Three days after the execution, Josephine joined the Filipino revolutionaries in Cavite guided by Rizal’s siblings, Paciano and Trinidad. According to some accounts, she was well received by the revolutionaries after being introduced as Rizal’s widow. She took care of the wounded in the battlefront, and learned marksmanship.

But after spending months in the battlefield, she became the target of ire by Spanish authorities. Sometime in May 1897, Paciano arranged her escape back to Manila where she was intercepted by the Spaniards before embarking for Hong Kong. But she was let go because she was the daughter of an American citizen.

Back in Hong Kong, she was introduced to Vicente Abad, a Cebuano, in early 1898. In December of that year, they married at the Catholic Cathedral of Immaculate Conception on Caine Road. Josephine was just 22 years old.

In May 1899 the couple went to the Philippines and settled in Cebu, where Josephine got pregnant. They traveled back to Hong Kong the next year so Josephine could get better medical care for her delivery. On Apr 17, 1900, Josephine gave birth to a baby girl the couple named Dolores.

The Abad family remained in Hong Kong until Dolores was a year old, then sailed back to the Philippines where Josephine was granted a license to teach English in public schools. But not long after, she contracted a tuberculosis of the larynx, and decided to go back to Hong Kong after she was not given medical assistance by the American-ruled government in the Philippines.
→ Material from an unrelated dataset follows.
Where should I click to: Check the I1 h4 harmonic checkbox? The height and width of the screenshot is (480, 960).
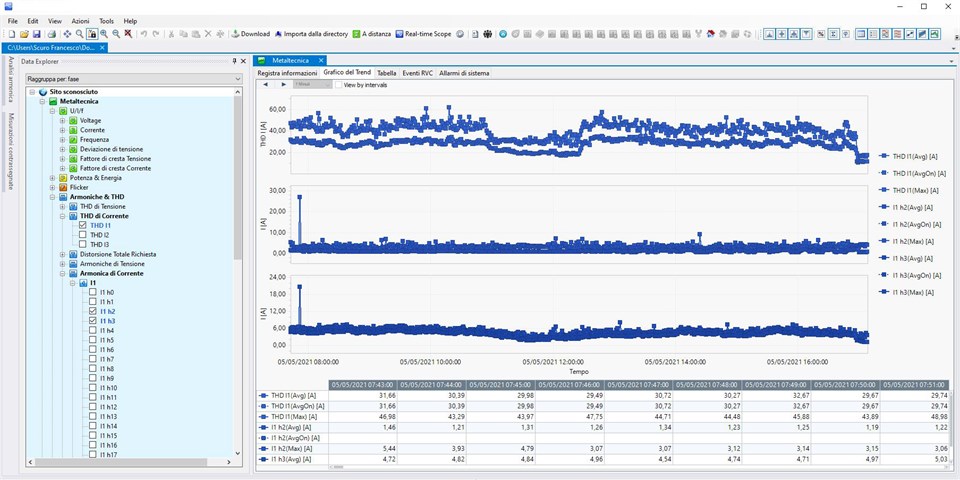pos(92,331)
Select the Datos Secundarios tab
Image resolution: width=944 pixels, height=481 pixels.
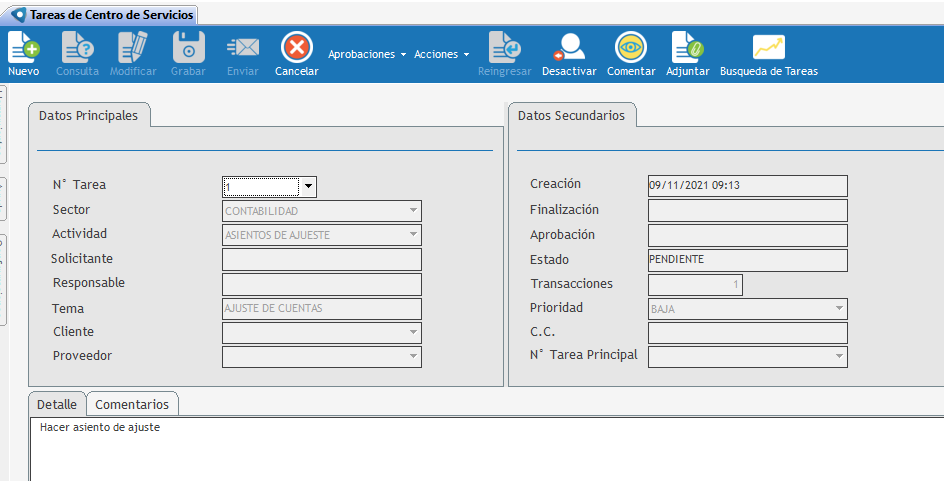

The China Mail write-up said Josephine's funeral was held at Happy Valley

Josephine’s ailment rapidly advanced and took a toll on her body. On Mar 14, 1902, she quietly died in the land of her birth, an event that merited a small write-up in the China Mail, which still referred to her as “the widow of Dr. Rizal, a Filipino martyr.”

Nootenboom said with the grave now marked as a historical memorial with Hong Kong and Filipino flavors, it has the potential to attract both local and Filipino tourists.

“I am requesting the Hong Kong Tourism Association to feature the Rizal markers and special places in (the city) that he wrote about in his diary to promote Rizal walks in Hong Kong,” Nootenboom said.

“Hopefully more Filipino tourists may be interested to visit these places. So the HKTA should promote this,” he said.